Data shown -
..............................
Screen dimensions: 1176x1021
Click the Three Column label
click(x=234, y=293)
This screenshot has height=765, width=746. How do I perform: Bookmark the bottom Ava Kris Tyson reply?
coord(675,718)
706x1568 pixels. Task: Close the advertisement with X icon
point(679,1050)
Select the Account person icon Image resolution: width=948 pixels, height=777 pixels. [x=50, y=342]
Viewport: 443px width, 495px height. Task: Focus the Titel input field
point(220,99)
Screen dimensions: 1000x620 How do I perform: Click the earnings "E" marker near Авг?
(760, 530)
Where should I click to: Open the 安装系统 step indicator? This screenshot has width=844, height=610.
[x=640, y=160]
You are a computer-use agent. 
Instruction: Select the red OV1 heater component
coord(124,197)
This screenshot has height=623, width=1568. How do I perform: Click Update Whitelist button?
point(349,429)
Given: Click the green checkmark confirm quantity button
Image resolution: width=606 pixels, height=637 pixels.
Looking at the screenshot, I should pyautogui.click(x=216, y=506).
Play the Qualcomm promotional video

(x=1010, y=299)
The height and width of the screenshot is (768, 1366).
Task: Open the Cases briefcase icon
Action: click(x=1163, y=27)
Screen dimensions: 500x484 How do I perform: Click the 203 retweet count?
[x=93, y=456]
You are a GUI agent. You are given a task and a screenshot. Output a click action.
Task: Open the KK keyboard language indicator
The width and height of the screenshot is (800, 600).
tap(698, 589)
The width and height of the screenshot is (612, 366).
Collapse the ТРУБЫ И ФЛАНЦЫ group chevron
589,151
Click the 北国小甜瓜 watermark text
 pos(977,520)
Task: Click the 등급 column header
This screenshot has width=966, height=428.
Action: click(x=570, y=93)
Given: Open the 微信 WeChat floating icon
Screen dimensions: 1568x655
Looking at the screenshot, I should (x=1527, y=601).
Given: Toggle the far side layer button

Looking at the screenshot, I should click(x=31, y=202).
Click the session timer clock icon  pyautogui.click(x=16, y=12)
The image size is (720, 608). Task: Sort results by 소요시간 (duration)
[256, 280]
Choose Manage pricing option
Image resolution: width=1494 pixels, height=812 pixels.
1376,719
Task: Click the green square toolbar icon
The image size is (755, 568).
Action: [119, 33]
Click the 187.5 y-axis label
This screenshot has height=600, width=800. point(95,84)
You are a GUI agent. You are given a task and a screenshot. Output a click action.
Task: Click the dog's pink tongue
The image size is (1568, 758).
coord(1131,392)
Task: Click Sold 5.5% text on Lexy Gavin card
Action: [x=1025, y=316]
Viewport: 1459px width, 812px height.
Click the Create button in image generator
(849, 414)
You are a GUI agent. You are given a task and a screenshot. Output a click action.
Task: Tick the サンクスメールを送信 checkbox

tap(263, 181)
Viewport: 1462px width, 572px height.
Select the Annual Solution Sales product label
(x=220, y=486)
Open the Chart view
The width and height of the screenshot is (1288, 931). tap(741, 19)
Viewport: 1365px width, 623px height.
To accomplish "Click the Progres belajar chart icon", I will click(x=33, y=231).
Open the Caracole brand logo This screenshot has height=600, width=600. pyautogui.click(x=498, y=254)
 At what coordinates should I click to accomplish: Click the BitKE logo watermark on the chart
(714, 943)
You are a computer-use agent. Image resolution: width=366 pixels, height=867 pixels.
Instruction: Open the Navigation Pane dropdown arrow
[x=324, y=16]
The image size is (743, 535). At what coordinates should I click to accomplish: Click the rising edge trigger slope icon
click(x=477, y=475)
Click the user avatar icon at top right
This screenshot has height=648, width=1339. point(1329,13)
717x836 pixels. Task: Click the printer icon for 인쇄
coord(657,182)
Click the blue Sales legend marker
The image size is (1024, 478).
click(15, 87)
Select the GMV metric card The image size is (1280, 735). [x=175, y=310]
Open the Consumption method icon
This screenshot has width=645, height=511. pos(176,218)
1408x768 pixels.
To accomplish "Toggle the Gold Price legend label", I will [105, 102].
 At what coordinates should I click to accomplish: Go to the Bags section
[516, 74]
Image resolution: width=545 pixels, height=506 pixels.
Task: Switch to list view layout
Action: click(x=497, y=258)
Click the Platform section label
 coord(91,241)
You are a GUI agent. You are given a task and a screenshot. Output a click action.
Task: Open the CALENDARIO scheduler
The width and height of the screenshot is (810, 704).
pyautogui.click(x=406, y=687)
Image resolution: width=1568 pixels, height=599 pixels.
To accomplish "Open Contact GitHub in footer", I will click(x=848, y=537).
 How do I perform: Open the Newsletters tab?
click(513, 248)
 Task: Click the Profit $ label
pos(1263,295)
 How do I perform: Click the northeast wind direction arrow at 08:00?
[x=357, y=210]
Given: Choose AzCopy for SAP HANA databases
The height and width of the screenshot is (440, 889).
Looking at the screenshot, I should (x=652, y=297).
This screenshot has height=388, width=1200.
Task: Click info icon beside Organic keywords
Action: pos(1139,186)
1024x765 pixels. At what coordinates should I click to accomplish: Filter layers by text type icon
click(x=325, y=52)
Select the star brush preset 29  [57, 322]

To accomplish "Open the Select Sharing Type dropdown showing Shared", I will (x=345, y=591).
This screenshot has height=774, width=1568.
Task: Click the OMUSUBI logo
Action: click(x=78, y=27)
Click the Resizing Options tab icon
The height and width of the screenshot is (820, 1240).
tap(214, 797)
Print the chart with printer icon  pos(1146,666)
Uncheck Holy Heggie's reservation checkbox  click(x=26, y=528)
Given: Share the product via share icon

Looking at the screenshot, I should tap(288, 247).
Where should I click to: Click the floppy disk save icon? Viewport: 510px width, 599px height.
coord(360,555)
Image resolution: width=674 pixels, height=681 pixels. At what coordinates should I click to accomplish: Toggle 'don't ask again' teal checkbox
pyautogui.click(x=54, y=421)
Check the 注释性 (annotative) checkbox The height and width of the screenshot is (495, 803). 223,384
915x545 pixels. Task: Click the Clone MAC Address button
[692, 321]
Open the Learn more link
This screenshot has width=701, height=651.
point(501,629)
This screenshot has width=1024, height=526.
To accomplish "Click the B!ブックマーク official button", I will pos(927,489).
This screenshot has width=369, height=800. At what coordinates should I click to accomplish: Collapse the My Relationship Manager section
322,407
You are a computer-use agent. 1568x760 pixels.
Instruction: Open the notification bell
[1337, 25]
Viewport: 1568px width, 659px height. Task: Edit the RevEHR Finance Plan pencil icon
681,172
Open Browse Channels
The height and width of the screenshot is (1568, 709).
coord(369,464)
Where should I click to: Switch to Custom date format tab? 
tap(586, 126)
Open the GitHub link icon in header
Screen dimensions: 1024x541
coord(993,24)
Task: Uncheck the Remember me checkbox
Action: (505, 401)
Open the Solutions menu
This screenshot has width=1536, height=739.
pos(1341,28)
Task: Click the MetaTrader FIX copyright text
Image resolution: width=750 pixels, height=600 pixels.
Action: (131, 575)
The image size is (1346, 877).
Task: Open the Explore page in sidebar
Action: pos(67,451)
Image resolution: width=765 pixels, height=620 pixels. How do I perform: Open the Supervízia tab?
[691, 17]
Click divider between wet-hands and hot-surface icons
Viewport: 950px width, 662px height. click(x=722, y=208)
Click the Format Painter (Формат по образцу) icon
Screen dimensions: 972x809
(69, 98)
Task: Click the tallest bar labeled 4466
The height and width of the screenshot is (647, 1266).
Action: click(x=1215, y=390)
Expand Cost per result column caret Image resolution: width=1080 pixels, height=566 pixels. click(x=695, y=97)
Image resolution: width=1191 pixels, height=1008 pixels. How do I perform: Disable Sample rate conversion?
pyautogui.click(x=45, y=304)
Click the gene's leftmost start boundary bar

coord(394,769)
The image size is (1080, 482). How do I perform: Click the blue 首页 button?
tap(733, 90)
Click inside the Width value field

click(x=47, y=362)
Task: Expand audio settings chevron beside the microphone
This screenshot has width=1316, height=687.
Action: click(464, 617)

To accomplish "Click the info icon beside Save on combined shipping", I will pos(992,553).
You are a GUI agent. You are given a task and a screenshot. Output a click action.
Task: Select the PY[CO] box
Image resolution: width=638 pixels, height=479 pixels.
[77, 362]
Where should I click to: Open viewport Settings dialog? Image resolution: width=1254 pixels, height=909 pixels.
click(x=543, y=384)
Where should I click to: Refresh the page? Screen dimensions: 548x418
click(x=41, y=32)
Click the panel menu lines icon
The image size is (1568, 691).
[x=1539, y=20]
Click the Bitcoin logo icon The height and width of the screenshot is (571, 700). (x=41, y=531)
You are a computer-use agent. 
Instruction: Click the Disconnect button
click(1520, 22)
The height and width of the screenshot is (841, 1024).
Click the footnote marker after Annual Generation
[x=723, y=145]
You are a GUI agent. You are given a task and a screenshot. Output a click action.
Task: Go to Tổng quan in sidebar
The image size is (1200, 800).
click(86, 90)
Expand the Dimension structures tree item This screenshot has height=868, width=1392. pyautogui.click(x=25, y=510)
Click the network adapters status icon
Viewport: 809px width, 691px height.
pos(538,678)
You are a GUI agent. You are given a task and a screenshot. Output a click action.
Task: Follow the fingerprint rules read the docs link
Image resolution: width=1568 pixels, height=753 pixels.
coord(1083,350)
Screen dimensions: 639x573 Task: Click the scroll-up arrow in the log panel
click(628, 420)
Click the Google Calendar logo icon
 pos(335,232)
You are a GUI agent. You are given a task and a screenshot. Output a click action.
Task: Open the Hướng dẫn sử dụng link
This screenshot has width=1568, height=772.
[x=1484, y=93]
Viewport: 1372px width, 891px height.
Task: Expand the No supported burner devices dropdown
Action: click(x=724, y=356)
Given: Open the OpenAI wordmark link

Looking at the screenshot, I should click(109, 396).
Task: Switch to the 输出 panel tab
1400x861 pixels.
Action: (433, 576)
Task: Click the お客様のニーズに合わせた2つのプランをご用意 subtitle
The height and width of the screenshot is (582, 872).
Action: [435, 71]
..............................
Every line above from the line with "Open the Caracole" to the line with "Image resolution: width=1568 pixels, height=599", inclusive, must be returned exactly; no other line belongs in the reply.

Response area -
Open the Caracole brand logo This screenshot has height=600, width=600. pyautogui.click(x=498, y=254)
 At what coordinates should I click to accomplish: Click the BitKE logo watermark on the chart
(714, 943)
You are a computer-use agent. Image resolution: width=366 pixels, height=867 pixels.
Instruction: Open the Navigation Pane dropdown arrow
[x=324, y=16]
The image size is (743, 535). At what coordinates should I click to accomplish: Click the rising edge trigger slope icon
click(x=477, y=475)
Click the user avatar icon at top right
This screenshot has height=648, width=1339. point(1329,13)
717x836 pixels. Task: Click the printer icon for 인쇄
coord(657,182)
Click the blue Sales legend marker
The image size is (1024, 478).
click(15, 87)
Select the GMV metric card The image size is (1280, 735). [x=175, y=310]
Open the Consumption method icon
This screenshot has width=645, height=511. pos(176,218)
1408x768 pixels.
To accomplish "Toggle the Gold Price legend label", I will [105, 102].
 At what coordinates should I click to accomplish: Go to the Bags section
[516, 74]
Image resolution: width=545 pixels, height=506 pixels.
Task: Switch to list view layout
Action: click(x=497, y=258)
Click the Platform section label
 coord(91,241)
You are a GUI agent. You are given a task and a screenshot. Output a click action.
Task: Open the CALENDARIO scheduler
The width and height of the screenshot is (810, 704).
pyautogui.click(x=406, y=687)
Image resolution: width=1568 pixels, height=599 pixels.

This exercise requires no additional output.